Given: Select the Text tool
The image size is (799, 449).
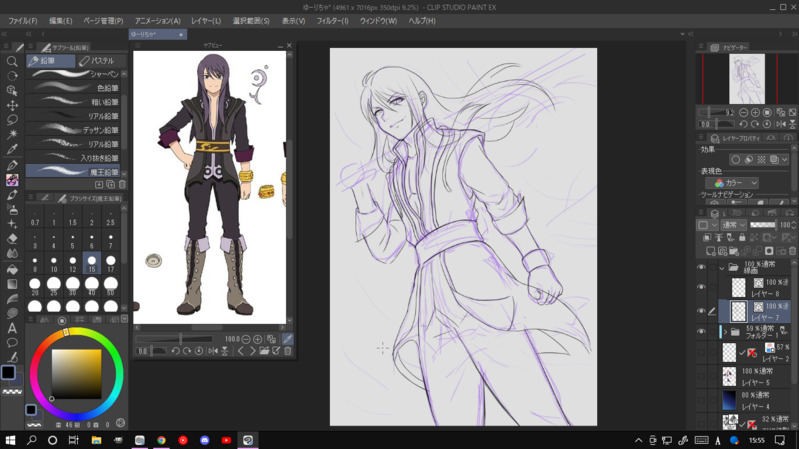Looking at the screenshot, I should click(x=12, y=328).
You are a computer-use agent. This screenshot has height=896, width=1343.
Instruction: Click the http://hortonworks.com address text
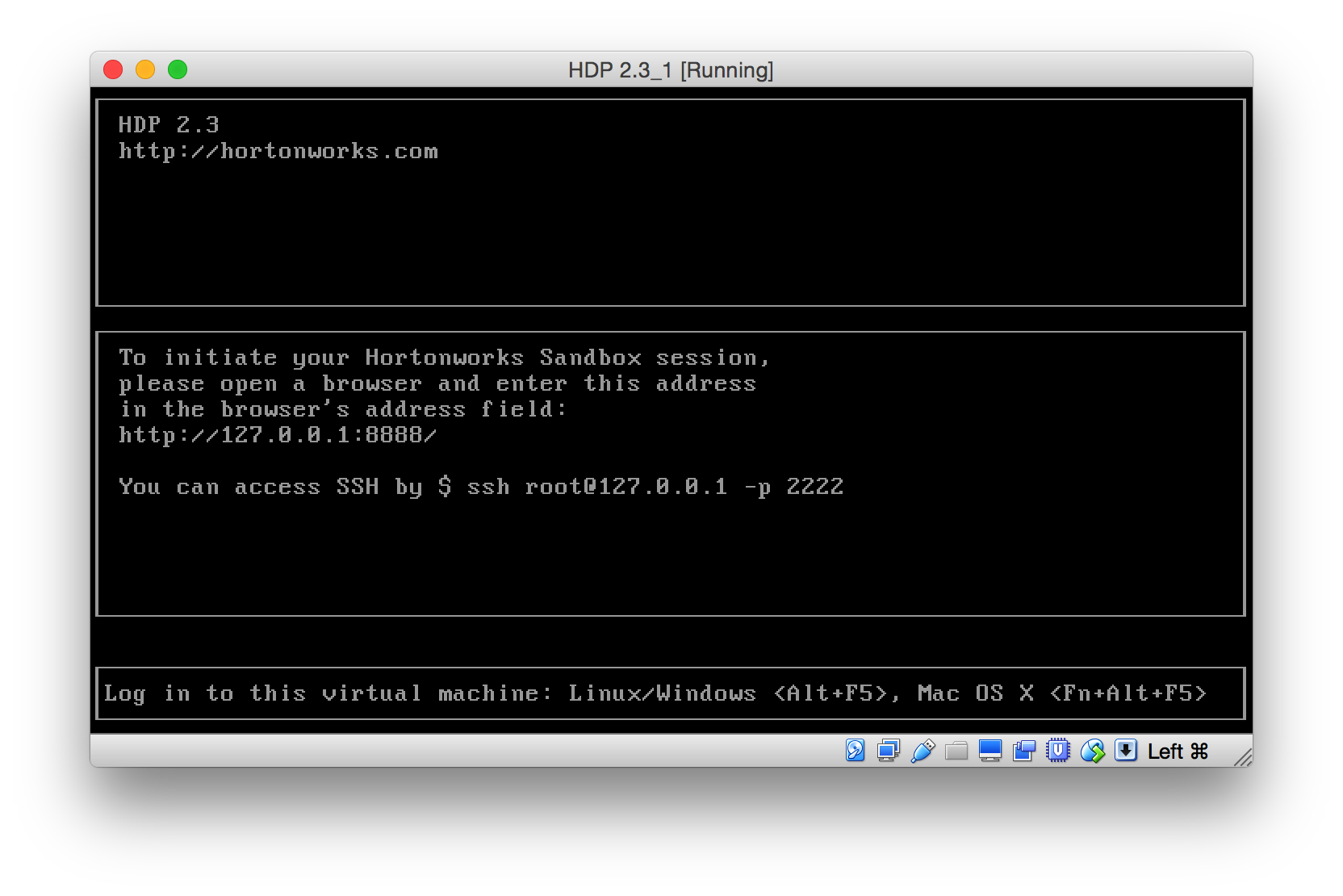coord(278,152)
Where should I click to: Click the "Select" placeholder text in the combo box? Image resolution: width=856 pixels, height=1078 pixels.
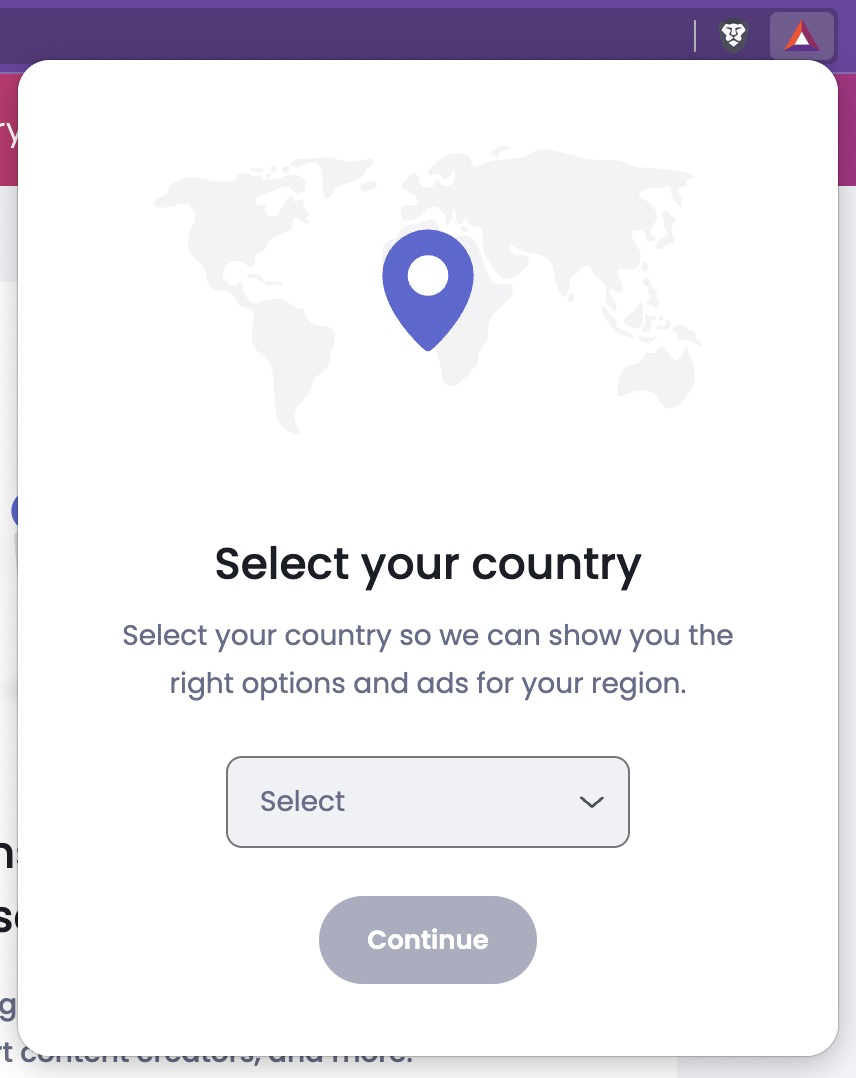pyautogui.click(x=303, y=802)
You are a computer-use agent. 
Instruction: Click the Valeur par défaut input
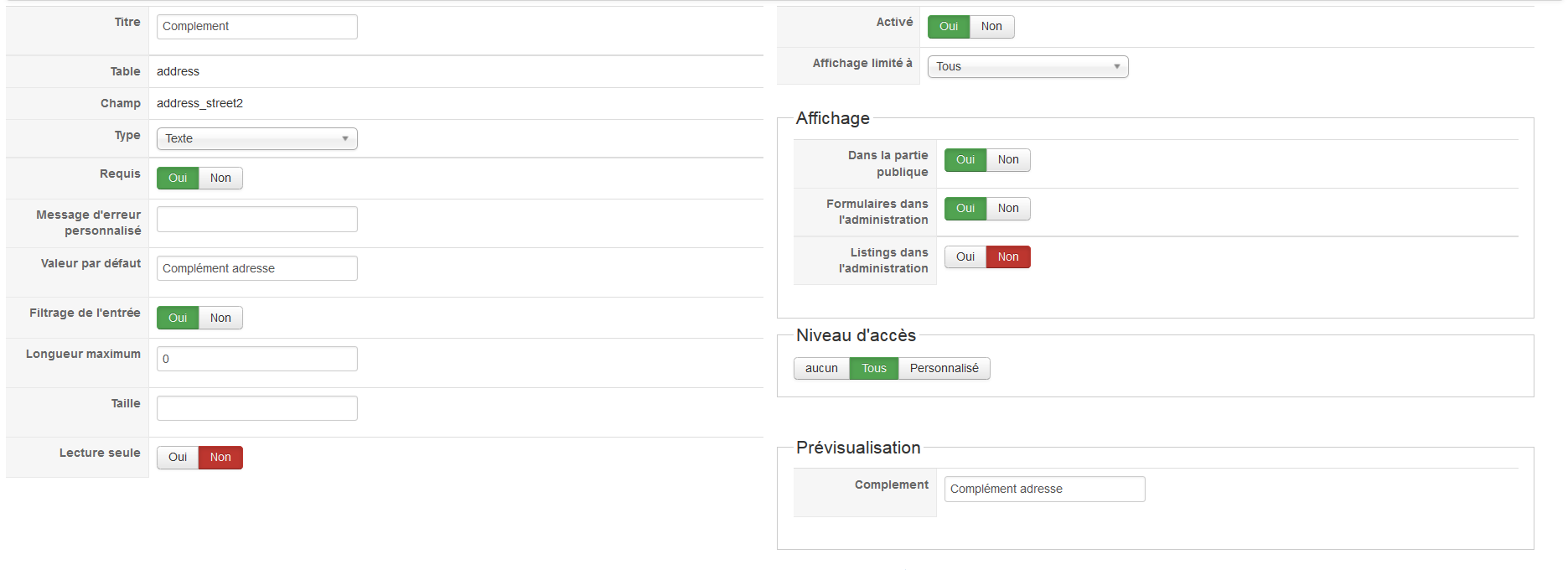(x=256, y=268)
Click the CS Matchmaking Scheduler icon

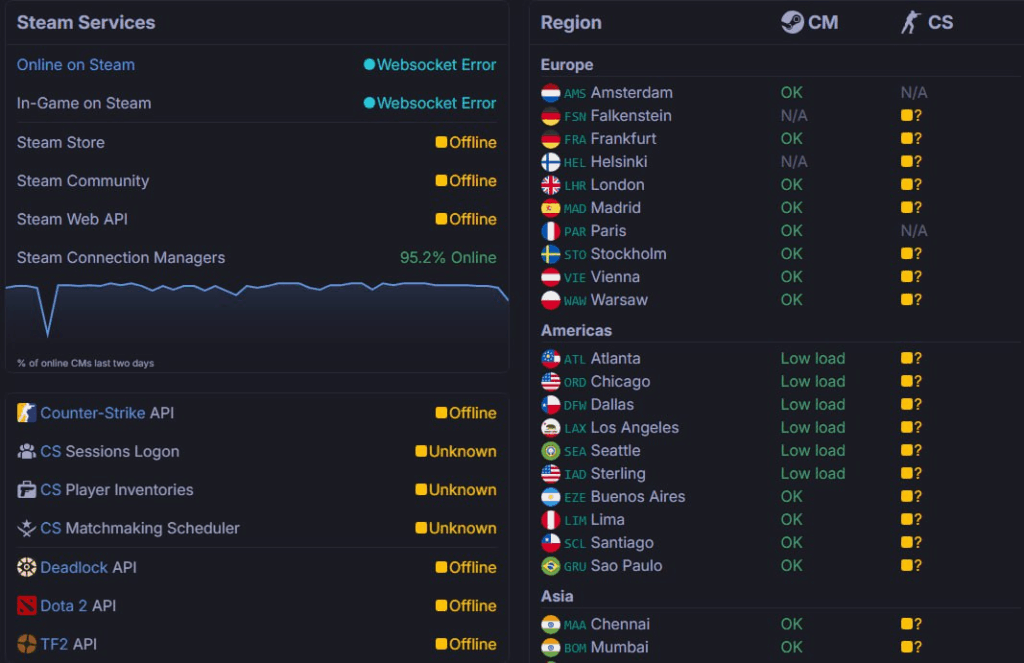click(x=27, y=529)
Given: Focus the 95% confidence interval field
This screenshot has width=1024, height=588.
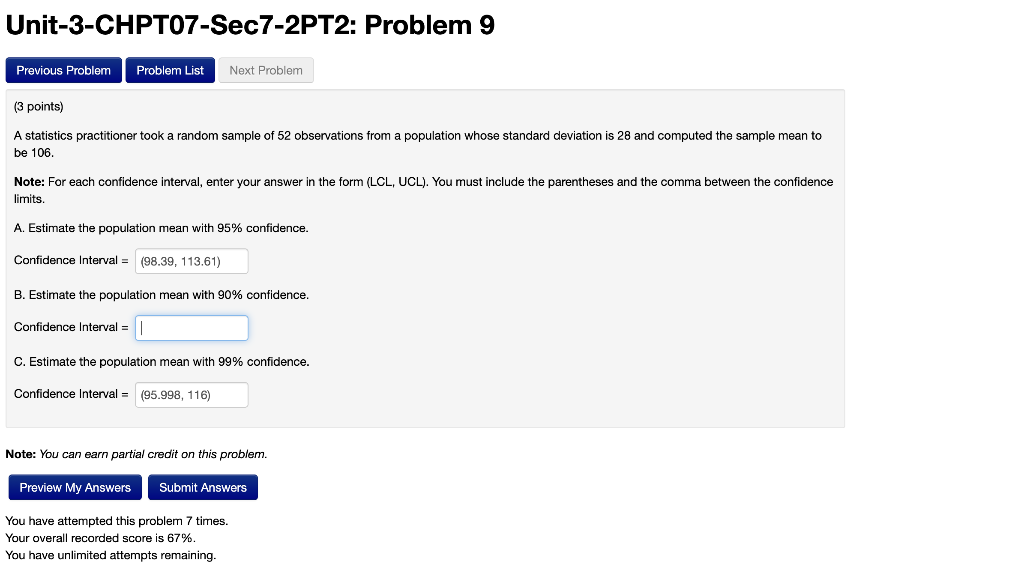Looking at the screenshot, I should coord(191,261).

****

Task goal:
Please write out, word for word, only the lines from the one holding "Where should I" through the end of the records above, with both end lines included and the pictures dropped.

Your response:
Where should I click to: Click the "Select" placeholder text in the combo box? Image resolution: width=856 pixels, height=1078 pixels.
pyautogui.click(x=303, y=802)
You are a computer-use agent. 
Instruction: Click the Valeur par défaut input
(x=256, y=268)
Click the CS Matchmaking Scheduler icon

click(x=27, y=529)
Given: Focus the 95% confidence interval field
This screenshot has width=1024, height=588.
Looking at the screenshot, I should coord(191,261).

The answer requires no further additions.